Top gardens to visit in Hampshire to see snowdrops and crocus flowers
Chawton House, Chawton, GU34 1SJ
Listed English landscape garden with naturalised snowdrops
Little Court, Crawley, SO21 2PU
A delightful confection of spring bulbs and booms
The Down House, Itchen Abbas, SO21 1AX
Impressive carpets of crocuses and snowdrops with dramatic use of coloured salix and cornus stems
Bramdean House, Bramdean, SO24 0JU
A traditional country garden with carpets of snowdrops, crocuses and aconites
For opening times see the National Garden Scheme website: ngs.org.uk
Get the look
Snowdrops look delicate but are mostly tough and easy to grow, especially the ones that naturalise in grass, the common, inexpensive ones – G. nivalis, single and doubles and G. elwesii.

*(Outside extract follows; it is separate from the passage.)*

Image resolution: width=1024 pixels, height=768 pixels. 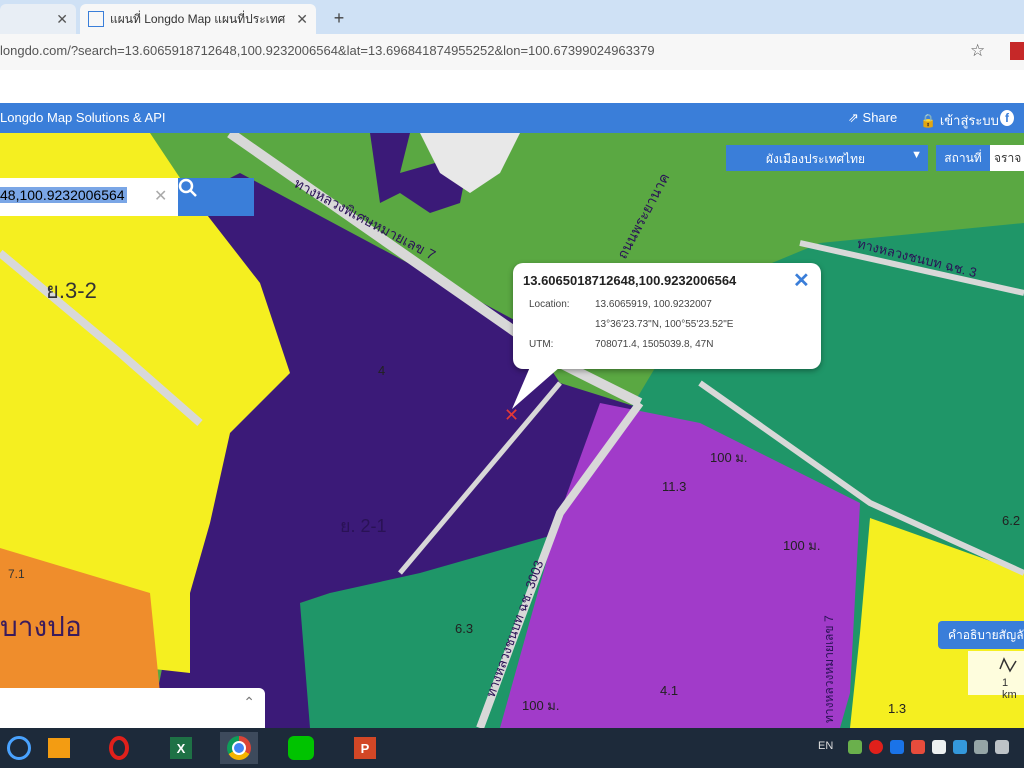 What do you see at coordinates (83, 118) in the screenshot?
I see `brand-link: Longdo Map Solutions & API` at bounding box center [83, 118].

For the best effect plant the common varieties en masse. They prefer to grow in well-drained chalk and limestone soils, rich in leaf mould and organic matter, under the shade of deciduous trees and shrubs
Every three and four years lift once the flowers begin to fade, divide clumps and re-plant to the same depth, to help them thrive.
Snowdrops can be grown in containers as long as you don’t allow the soil to dry out in summer or the container to freeze.
Contrast your colours, such as white snowdrops with black Ophiopogon planiscapus ‘Nigrescens’.
Plant bulbs in front of stands of golden bamboo or vibrant cornus stems.